Start of Block

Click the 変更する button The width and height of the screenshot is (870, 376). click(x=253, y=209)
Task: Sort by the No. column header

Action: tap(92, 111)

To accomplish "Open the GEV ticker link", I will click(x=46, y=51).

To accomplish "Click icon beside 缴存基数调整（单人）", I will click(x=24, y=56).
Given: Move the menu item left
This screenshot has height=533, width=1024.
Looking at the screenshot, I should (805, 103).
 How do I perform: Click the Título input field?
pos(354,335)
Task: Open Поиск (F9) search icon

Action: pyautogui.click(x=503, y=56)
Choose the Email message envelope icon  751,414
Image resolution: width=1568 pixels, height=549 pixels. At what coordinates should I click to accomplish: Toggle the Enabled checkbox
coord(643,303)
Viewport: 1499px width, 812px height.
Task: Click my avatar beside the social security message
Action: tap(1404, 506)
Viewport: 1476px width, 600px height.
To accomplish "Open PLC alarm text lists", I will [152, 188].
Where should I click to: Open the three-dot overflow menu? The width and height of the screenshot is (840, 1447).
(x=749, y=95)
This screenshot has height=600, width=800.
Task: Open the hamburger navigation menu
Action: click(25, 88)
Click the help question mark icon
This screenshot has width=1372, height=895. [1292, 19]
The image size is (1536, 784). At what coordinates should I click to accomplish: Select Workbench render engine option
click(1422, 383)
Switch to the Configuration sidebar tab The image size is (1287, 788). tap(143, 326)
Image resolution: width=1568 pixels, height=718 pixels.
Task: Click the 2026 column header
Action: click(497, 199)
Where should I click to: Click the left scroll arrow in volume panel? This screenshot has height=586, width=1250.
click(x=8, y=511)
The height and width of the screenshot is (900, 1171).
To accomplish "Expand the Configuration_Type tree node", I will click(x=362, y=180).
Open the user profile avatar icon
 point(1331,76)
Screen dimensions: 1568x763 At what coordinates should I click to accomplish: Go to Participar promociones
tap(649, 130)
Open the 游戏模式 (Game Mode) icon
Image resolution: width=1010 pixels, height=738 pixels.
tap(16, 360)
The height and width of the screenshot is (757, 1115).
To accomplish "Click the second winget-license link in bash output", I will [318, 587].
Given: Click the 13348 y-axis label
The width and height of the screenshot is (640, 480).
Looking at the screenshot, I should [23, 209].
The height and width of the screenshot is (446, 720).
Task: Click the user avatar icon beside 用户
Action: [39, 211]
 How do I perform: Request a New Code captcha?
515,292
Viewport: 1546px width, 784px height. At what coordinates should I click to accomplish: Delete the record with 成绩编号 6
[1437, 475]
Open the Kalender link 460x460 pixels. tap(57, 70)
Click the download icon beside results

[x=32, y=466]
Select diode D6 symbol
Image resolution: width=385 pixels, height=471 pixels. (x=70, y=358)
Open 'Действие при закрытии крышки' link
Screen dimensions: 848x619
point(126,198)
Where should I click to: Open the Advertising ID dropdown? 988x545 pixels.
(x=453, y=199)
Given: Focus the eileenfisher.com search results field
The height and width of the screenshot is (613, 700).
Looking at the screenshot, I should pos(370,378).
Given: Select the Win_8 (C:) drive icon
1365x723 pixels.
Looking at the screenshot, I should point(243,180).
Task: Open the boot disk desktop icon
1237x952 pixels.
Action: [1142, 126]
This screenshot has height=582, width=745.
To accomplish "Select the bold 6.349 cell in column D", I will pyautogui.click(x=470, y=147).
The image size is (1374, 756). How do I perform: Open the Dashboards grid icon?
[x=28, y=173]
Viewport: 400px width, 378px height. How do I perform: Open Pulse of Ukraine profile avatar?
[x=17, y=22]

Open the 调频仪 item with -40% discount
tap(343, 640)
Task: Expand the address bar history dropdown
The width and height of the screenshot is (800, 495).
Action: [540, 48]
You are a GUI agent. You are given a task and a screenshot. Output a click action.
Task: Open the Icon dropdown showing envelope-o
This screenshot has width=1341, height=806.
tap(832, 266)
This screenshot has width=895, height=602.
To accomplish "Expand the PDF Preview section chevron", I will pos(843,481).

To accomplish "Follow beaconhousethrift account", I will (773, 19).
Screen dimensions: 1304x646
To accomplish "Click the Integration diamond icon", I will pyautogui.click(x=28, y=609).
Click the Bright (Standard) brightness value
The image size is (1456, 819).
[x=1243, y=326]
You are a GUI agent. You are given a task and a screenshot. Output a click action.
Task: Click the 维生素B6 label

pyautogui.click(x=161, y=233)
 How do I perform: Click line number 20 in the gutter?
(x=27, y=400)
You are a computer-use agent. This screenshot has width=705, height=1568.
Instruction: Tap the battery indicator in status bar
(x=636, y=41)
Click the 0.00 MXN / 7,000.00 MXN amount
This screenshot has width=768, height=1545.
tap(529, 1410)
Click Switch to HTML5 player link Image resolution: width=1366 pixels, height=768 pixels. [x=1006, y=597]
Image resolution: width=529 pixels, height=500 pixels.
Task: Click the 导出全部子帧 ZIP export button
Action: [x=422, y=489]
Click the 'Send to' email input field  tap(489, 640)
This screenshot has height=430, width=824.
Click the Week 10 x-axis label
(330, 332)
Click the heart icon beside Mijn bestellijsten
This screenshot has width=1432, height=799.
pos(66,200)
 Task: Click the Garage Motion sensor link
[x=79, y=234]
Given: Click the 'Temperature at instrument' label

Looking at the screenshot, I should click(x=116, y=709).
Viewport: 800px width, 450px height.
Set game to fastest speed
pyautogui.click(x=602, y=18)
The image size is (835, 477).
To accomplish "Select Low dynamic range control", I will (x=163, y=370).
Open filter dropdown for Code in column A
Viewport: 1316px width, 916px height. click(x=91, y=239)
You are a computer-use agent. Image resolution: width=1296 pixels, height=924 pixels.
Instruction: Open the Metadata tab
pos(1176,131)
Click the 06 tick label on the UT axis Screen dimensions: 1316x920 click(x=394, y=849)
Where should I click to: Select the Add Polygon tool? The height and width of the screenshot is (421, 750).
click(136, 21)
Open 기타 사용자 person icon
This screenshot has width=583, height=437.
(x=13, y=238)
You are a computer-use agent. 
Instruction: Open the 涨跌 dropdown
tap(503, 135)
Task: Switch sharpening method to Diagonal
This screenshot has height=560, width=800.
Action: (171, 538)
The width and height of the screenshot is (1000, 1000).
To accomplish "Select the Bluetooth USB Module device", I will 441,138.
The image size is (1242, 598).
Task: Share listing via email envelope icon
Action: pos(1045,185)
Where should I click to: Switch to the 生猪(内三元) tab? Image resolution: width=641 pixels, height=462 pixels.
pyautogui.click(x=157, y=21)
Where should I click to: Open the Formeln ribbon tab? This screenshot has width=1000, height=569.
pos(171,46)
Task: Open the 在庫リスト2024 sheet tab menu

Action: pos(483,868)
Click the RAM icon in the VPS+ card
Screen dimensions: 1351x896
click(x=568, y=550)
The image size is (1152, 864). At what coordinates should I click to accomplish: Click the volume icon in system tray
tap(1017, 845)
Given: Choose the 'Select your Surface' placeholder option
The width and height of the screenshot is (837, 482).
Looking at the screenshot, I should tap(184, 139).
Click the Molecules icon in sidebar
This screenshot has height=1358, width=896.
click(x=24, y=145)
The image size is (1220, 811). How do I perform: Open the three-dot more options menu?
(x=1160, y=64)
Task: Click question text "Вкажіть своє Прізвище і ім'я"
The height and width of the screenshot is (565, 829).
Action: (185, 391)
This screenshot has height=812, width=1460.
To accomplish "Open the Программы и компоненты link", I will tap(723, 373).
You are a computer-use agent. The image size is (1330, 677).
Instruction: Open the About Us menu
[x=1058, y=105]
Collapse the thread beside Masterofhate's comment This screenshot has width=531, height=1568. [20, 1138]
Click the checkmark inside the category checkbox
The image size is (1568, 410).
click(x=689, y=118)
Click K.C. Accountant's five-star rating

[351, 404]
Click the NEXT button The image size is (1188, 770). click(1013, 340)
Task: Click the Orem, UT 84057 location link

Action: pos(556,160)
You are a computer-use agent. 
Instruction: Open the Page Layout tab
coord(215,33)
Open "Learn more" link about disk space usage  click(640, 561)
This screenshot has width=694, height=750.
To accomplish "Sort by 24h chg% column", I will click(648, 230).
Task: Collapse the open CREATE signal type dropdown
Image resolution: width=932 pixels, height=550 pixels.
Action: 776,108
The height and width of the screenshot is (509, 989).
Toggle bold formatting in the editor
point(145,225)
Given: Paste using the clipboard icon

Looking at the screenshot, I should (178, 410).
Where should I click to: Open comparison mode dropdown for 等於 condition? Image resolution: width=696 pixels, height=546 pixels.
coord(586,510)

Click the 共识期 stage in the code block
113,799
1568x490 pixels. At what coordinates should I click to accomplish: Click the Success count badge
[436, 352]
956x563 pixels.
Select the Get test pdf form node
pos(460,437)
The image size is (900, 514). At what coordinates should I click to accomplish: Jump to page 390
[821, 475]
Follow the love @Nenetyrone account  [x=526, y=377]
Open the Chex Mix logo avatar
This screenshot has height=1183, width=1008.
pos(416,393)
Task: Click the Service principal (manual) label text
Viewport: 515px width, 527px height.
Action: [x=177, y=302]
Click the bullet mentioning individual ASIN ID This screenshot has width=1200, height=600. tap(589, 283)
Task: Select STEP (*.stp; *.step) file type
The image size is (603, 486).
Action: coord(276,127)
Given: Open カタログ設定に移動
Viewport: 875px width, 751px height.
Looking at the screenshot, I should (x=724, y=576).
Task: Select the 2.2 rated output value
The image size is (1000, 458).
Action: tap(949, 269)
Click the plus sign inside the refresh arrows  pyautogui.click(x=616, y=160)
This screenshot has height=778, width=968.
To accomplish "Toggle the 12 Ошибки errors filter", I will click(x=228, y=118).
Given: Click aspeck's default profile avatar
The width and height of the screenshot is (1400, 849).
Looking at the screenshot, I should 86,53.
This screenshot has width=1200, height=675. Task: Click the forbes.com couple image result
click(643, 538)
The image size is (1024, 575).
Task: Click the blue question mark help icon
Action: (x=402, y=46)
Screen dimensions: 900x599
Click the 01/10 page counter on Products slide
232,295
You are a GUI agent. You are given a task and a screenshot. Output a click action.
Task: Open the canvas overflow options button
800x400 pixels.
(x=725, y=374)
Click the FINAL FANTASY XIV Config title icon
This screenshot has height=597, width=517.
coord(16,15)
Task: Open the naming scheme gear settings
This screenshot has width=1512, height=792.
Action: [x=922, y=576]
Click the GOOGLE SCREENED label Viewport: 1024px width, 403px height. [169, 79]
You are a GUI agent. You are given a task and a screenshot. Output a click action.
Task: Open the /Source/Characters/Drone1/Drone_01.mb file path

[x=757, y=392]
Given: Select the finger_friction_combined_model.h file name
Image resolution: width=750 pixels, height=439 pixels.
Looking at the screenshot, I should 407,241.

End of Block

** About this exercise **
In the entries above, how many lines include the word "computer"? Give only that number.

** Task response **
5